President Trump Names Boeing Executive as Deputy Defense Secretary; Federal Courts Stay Implementation of Revised Travel Ban

Legislative Activity

Administration Transmits FY 2017 Supplemental Funding Request to Congress

This week, the Trump Administration provided Congress with its supplemental appropriations request for the remainder of FY 2017.  The supplemental requests an additional $3 billion in funds for the Department of Homeland Security (DHS), including funds for US Customs and Border Protection (CBP) infrastructure and border security technology investments and for both CBP and Immigration and Customs Enforcement (ICE) to prepare for hiring additional officers and agents.

The request also includes $30 billion in supplemental funding for the Department of Defense. The summary of the request states that the funds aim to “(1) accelerate the defeat of the Islamic State of Iraq and Syria (ISIS), al Qaeda, and their affiliated or associated groups, (2) increase warfighting readiness, and (3) cover new must-pay bills.”

Of the $30 billion requested in supplemental funding, $25 billion is in base budget funding, which will largely go towards equipment including five F-35 joint strike fighters, 24 new F/A-18E/F planes for the Navy, and 20 new AH-64 Apache helicopters for the Army. Of the $5.1 billion in the Overseas Contingency Operations request, about $1 billion will go to missions in Afghanistan, $2 billion will go to operations in Iraq, and about $2 billion will go toward countering ISIS.

Briefing reporters last Thursday, senior defense officials said Congress’ full support will be key to improving warfighter readiness, providing the most capable modern force, and increasing the 2011 Budget Control Act funding cap for defense.

This Week’s Hearings:

  • On Tuesday, March 21, the House Armed Services Committee has scheduled a hearing titled “America’s Role in the World.”

  • On Tuesday, March 21, the House Armed Services Subcommittee on Military Personnel has scheduled a hearing titled “Social Media Policies of the Military Services.”

  • On Tuesday, March 21, the House Homeland Security Subcommittee on Border and Maritime Security has scheduled a hearing titled “Defeating a Sophisticated and Dangerous Adversary: Are the New Border Security Task Forces the Right Approach?”

  • On Tuesday, March 21, the Senate Armed Services Committee has scheduled a hearing titled “U.S. Policy and Strategy in Europe.”

  • On Tuesday, March 21, the House Oversight and Government Reform Committee has scheduled a hearing titled “$125 Billion in Savings Ignored: Review of DOD’s Efficiency Study.”

  • On Wednesday, March 22, the House Armed Services Committee has scheduled a hearing titled “The Evolution of Hybrid Warfare and Key Challenges.”

  • On Wednesday, March 22, the House Armed Services Subcommittee on Readiness has scheduled a hearing titled “The Current State of the U.S. Air Force.”

DATA SHOWN:
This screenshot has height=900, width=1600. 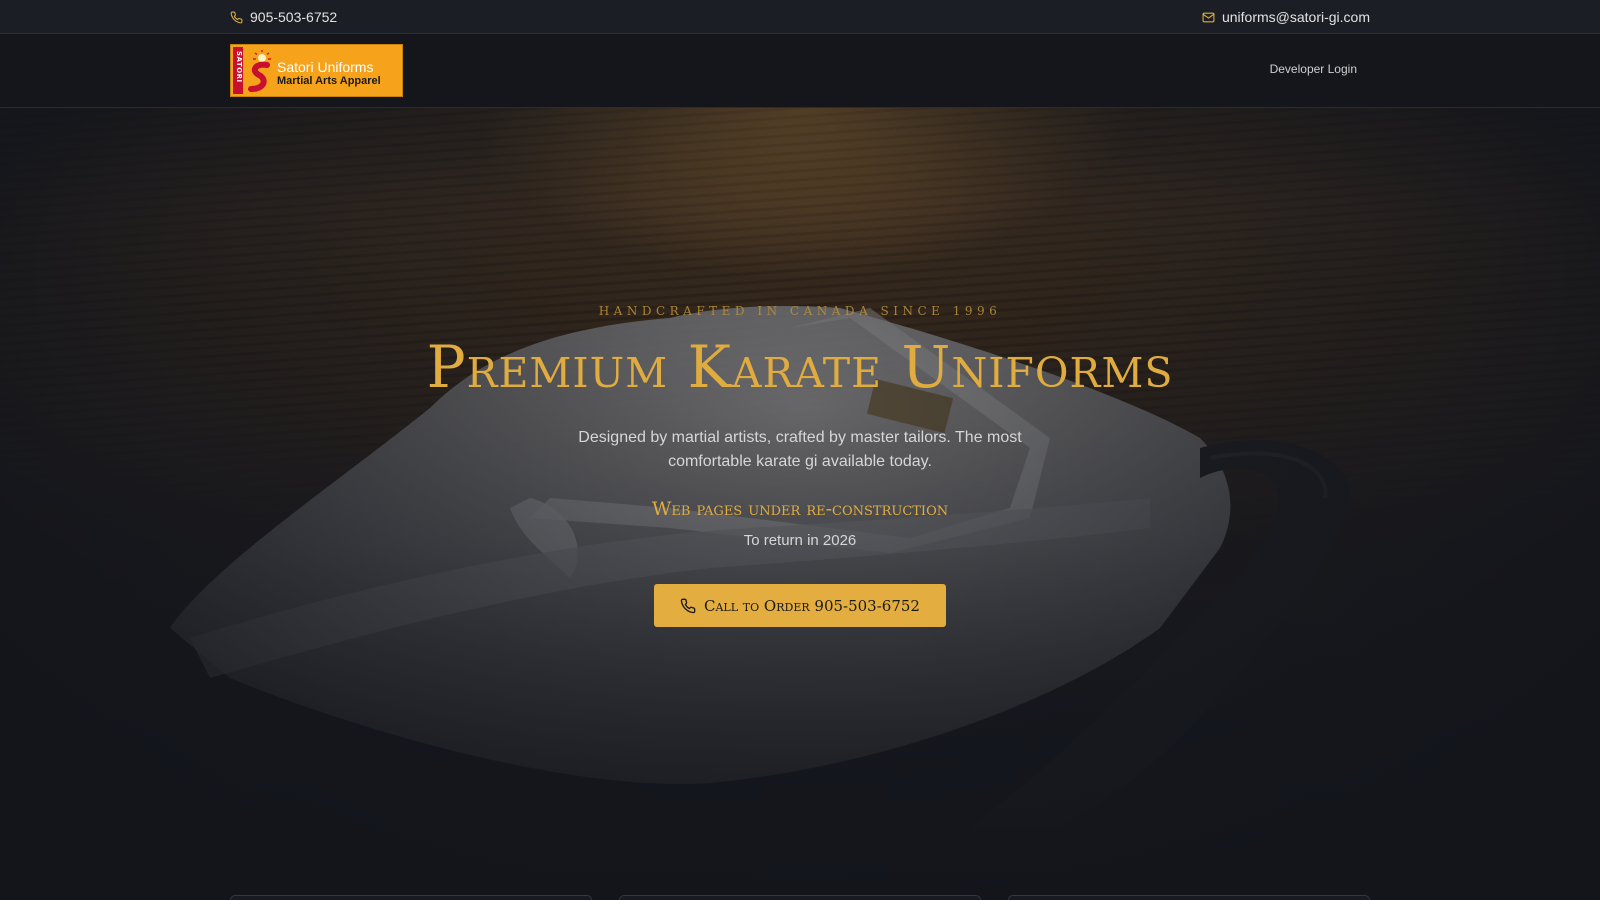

TASK INSTRUCTIONS: Reproduce the passage in the defense policy update word for word, starting at "President Trump Names" and ending at "officers and agents.".

TASK RESPONSE:
President Trump Names Boeing Executive as Deputy Defense Secretary; Federal Courts Stay Implementation of Revised Travel Ban

Legislative Activity

Administration Transmits FY 2017 Supplemental Funding Request to Congress

This week, the Trump Administration provided Congress with its supplemental appropriations request for the remainder of FY 2017.  The supplemental requests an additional $3 billion in funds for the Department of Homeland Security (DHS), including funds for US Customs and Border Protection (CBP) infrastructure and border security technology investments and for both CBP and Immigration and Customs Enforcement (ICE) to prepare for hiring additional officers and agents.